Ministry of Industries and Production convened a meeting on April 19, 2019 to review the price mechanism. The ECC on April 3, 2019 had directed the Ministry of Industries and Production to hold a meeting with the local fertilizer manufacturers to ascertain the reasons/ justification of price escalation of urea fertilizer and submit a report for the consideration of the ECC. The local industry which attended the meeting argues that it found some points were not highlighted during the presentation made by the FMPAC.
According to the Advisory Council the object of Fertilizer Policy 2001 is "ensuring reasonable prices of fertilizer to the farmers below import price". It was highlighted that domestic urea price has been less volatile verses international price as industry has always tried to protect the farmers and ensure stability in the market. Prices have been generally steady unless impacted by government policy (imposition of GIDC, revision of gas price and grant of subsidy). The object of Fertilizer Policy was to be met through concessionary gas price for feedstock by referencing it to Middle East. However, the gas price has almost doubled for domestic industry on imposition of GIDC and industry has not been able to fully pass the impact of GIDC due to price intervention by the government.
FMPAC further stated that the benefit of concessionary gas price has been passed on to the farmers by maintaining delta between local and international prices. It highlighted that the industry availed concession of Rs 132 billion in terms of gas price over the past 8 years, whereas it passed on benefit of Rs 527 billion (difference between international and local prices) to the farmers.

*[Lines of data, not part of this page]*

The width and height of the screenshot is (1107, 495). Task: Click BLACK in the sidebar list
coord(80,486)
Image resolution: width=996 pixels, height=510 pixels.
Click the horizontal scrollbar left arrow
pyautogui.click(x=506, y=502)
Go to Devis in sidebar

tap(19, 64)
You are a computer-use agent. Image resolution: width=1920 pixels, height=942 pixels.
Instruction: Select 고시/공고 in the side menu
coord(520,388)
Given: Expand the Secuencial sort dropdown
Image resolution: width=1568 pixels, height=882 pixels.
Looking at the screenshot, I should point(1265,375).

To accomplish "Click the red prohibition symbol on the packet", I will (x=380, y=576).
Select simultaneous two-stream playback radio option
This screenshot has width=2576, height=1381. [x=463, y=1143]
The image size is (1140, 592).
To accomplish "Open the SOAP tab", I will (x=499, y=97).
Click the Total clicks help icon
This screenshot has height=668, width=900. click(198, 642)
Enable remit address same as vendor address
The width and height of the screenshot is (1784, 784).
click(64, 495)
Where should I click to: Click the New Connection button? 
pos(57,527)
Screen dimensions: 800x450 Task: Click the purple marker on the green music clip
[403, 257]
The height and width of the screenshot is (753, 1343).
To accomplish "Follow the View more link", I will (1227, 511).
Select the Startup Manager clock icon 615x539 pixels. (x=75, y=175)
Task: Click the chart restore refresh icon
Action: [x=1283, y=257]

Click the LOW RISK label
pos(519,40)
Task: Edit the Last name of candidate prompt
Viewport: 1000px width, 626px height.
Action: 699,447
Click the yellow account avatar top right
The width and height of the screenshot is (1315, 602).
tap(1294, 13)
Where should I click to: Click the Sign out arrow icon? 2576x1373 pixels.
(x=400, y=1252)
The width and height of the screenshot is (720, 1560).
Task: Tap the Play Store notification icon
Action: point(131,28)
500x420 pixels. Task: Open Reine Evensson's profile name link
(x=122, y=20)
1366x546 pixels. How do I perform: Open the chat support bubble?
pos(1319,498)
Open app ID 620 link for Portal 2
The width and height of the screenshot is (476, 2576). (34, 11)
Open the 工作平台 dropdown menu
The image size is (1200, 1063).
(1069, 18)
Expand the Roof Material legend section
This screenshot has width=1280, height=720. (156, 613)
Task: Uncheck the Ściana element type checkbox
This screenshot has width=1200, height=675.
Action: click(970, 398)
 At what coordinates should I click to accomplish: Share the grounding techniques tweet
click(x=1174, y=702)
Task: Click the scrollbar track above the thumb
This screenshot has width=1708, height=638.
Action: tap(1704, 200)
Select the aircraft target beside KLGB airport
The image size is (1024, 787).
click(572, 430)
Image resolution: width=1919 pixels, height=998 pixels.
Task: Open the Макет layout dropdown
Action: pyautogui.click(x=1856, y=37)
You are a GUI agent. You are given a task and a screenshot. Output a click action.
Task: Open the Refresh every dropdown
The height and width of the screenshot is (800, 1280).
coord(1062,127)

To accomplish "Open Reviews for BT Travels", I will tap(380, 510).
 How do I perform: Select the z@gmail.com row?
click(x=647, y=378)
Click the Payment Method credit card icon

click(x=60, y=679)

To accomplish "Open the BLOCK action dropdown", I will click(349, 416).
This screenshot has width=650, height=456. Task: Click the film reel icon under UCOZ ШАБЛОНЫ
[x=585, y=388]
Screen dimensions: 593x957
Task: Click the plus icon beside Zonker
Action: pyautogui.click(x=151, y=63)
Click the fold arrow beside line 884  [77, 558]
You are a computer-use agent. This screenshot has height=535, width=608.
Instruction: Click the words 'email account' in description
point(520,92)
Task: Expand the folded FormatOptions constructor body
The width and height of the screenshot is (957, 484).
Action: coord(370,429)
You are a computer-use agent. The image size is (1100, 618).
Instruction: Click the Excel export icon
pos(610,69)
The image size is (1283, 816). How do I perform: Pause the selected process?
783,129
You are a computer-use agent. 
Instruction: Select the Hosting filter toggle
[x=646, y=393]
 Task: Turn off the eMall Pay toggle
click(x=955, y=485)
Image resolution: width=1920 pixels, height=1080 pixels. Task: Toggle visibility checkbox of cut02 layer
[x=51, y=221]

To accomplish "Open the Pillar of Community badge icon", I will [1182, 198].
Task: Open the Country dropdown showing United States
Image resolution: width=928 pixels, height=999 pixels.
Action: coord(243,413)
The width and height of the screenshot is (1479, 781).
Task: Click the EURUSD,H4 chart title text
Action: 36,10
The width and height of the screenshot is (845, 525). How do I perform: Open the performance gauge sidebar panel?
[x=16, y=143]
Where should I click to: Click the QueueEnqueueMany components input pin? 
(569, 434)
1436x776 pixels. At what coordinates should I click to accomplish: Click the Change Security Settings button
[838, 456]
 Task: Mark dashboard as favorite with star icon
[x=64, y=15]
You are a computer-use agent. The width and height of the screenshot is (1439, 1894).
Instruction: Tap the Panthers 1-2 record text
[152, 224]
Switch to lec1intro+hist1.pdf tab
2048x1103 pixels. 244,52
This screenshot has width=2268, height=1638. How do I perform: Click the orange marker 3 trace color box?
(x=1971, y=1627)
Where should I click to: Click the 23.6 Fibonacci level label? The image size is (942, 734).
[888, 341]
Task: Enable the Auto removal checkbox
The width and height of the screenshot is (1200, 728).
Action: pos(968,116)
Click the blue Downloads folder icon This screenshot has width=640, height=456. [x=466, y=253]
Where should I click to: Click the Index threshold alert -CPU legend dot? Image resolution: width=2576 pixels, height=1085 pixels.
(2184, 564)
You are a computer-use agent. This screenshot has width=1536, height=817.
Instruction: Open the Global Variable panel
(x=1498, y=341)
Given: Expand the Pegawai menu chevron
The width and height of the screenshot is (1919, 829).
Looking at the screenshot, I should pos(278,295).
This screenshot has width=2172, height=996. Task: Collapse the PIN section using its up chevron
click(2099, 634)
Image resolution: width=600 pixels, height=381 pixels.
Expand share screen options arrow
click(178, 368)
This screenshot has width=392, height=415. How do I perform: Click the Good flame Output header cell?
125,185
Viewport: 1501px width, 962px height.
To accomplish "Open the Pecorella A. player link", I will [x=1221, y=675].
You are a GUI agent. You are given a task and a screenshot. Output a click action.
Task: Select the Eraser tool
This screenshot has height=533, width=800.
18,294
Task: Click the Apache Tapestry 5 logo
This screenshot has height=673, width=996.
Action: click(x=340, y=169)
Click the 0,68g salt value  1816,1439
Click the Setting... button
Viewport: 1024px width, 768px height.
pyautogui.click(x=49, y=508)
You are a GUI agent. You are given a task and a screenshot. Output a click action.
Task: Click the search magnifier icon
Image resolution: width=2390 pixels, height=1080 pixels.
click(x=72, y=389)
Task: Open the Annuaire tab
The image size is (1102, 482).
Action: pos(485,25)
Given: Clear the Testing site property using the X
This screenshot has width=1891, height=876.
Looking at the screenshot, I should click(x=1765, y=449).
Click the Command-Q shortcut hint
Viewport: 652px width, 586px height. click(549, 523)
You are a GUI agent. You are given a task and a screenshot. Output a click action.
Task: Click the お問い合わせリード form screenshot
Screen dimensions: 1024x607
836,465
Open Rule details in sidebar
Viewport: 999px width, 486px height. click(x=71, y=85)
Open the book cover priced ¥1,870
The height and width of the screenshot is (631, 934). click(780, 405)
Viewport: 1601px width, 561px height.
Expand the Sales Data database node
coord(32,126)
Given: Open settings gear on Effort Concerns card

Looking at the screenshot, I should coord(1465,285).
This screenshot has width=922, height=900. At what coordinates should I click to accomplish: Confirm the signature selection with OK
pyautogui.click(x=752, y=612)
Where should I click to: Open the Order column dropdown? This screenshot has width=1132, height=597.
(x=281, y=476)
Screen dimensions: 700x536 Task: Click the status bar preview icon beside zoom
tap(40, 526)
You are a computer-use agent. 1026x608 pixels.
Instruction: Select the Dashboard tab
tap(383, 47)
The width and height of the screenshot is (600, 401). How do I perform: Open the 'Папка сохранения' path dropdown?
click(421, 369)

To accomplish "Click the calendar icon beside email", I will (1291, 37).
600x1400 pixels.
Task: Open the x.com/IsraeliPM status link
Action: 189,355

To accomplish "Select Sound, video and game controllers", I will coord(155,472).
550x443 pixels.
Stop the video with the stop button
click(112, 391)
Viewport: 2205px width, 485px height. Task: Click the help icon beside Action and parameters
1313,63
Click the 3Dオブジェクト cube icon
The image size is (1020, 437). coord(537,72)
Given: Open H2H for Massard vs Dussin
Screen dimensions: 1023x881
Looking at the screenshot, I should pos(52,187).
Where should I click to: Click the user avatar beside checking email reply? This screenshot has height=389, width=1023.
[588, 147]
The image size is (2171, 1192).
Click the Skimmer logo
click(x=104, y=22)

The fertilizer prices remain deregulated as per Fertilizer Policy 2001, while industry has allowed free market forces to prevail the government's interventions in terms of price capping has constrained the industry to pass on the impact of inflation/devaluation, being a norm in the industrial sector. Notwithstanding the disagreement of industry with the basis of calculation, even the rate of 9.4 % inflation as mentioned in the minutes (1830-405=1425 x 0.094 =133.95) justifies the recent price hike (Rs 90). Additionally, it was discussed that even on the most conservative basis, substantial part of the impact of inflation at average rate of 6 % taken for three years, has yet to be passed on in full. Besides this, following point was highlighted: the decision to import 100,000 tons urea without deliberation by FRC, may be reconsidered in view of adequate supply situation in the coming months. The continuity of operation of SNGPL based plants may be ensured through payment of subsidy to SNG PL to avert any possibility of shortage of urea supply.
FPMAC submitted the following recommendations for consideration of ECC: (i) gas price may be reduced for fertilizer sector;(ii) reduction of GIDC may be processed expeditiously and ;(iii). The outstanding subsidy and tax refunds may be released to reduce cost of borrowing to the manufacturers, while addressing the imbalance between input and output taxes.
Meanwhile prices of phosphate fertilizer have started escalation with the replacement of Asad Umar, Finance Minister with Dr Hafeez Shaikh, Finance Advisor. We may face imposition of flat 17 per cent GST on all phosphate products which translates into DAP bag price of Rs 4,000 against current price of 3600 per bag, indicating an increase of Rs 400 per bag.